Extract the complete data exactly as given.

[Supplied records — start]

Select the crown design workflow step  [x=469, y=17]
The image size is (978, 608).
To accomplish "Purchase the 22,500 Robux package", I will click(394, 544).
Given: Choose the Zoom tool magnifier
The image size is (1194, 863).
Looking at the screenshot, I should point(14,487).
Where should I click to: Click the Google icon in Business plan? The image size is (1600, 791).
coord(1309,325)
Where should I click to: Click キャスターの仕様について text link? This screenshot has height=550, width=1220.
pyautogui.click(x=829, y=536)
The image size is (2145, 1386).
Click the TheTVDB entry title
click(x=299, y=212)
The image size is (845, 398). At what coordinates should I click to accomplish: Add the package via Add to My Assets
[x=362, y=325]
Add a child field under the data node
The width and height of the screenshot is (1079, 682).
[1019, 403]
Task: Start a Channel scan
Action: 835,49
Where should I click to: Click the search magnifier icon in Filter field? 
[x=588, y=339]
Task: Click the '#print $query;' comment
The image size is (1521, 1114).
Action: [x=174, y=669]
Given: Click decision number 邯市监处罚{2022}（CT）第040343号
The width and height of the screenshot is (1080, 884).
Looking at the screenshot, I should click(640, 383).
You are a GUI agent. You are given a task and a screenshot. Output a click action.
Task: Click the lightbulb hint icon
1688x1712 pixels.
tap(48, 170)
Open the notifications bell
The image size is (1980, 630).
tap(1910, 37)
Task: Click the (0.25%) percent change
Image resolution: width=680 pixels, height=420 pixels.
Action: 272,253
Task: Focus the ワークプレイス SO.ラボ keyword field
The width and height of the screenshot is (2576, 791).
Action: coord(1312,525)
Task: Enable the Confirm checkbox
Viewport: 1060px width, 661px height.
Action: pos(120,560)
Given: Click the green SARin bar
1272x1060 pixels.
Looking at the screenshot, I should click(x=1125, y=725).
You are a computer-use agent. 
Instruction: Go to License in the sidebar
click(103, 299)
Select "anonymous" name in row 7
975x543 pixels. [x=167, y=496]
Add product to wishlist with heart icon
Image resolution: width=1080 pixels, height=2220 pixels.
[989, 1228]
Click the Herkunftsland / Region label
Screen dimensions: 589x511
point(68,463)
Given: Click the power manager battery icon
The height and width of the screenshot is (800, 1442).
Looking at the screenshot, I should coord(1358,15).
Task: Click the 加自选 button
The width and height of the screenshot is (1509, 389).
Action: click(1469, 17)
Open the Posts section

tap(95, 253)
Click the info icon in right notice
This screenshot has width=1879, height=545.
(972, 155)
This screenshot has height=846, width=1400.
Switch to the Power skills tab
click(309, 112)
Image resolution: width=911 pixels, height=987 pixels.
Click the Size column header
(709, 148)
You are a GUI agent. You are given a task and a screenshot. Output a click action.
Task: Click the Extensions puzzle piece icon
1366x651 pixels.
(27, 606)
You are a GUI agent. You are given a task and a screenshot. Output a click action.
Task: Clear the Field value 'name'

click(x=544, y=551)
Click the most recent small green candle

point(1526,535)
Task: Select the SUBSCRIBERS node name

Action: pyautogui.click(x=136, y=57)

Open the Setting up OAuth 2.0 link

[Supplied records — finish]

→ Solved problem
Select the crown design workflow step  [x=469, y=17]
The image size is (978, 608).
To accomplish "Purchase the 22,500 Robux package", I will click(394, 544).
Given: Choose the Zoom tool magnifier
The image size is (1194, 863).
Looking at the screenshot, I should point(14,487).
Where should I click to: Click the Google icon in Business plan? The image size is (1600, 791).
coord(1309,325)
Where should I click to: Click キャスターの仕様について text link? This screenshot has height=550, width=1220.
pyautogui.click(x=829, y=536)
The image size is (2145, 1386).
Click the TheTVDB entry title
click(x=299, y=212)
The image size is (845, 398). At what coordinates should I click to accomplish: Add the package via Add to My Assets
[x=362, y=325]
Add a child field under the data node
The width and height of the screenshot is (1079, 682).
[1019, 403]
Task: Start a Channel scan
Action: 835,49
Where should I click to: Click the search magnifier icon in Filter field? 
[x=588, y=339]
Task: Click the '#print $query;' comment
The image size is (1521, 1114).
Action: [x=174, y=669]
Given: Click decision number 邯市监处罚{2022}（CT）第040343号
The width and height of the screenshot is (1080, 884).
Looking at the screenshot, I should click(640, 383).
You are a GUI agent. You are given a task and a screenshot. Output a click action.
Task: Click the lightbulb hint icon
1688x1712 pixels.
tap(48, 170)
Open the notifications bell
The image size is (1980, 630).
tap(1910, 37)
Task: Click the (0.25%) percent change
Image resolution: width=680 pixels, height=420 pixels.
Action: 272,253
Task: Focus the ワークプレイス SO.ラボ keyword field
The width and height of the screenshot is (2576, 791).
Action: coord(1312,525)
Task: Enable the Confirm checkbox
Viewport: 1060px width, 661px height.
Action: pos(120,560)
Given: Click the green SARin bar
1272x1060 pixels.
Looking at the screenshot, I should click(x=1125, y=725).
You are a computer-use agent. 
Instruction: Go to License in the sidebar
click(103, 299)
Select "anonymous" name in row 7
975x543 pixels. [x=167, y=496]
Add product to wishlist with heart icon
Image resolution: width=1080 pixels, height=2220 pixels.
[989, 1228]
Click the Herkunftsland / Region label
Screen dimensions: 589x511
point(68,463)
Given: Click the power manager battery icon
The height and width of the screenshot is (800, 1442).
Looking at the screenshot, I should coord(1358,15).
Task: Click the 加自选 button
The width and height of the screenshot is (1509, 389).
Action: click(1469, 17)
Open the Posts section

tap(95, 253)
Click the info icon in right notice
This screenshot has width=1879, height=545.
(972, 155)
This screenshot has height=846, width=1400.
Switch to the Power skills tab
click(309, 112)
Image resolution: width=911 pixels, height=987 pixels.
Click the Size column header
(709, 148)
You are a GUI agent. You are given a task and a screenshot. Output a click action.
Task: Click the Extensions puzzle piece icon
1366x651 pixels.
(27, 606)
You are a GUI agent. You are given a task and a screenshot. Output a click action.
Task: Clear the Field value 'name'

click(x=544, y=551)
Click the most recent small green candle

point(1526,535)
Task: Select the SUBSCRIBERS node name

Action: pyautogui.click(x=136, y=57)

Open the Setting up OAuth 2.0 link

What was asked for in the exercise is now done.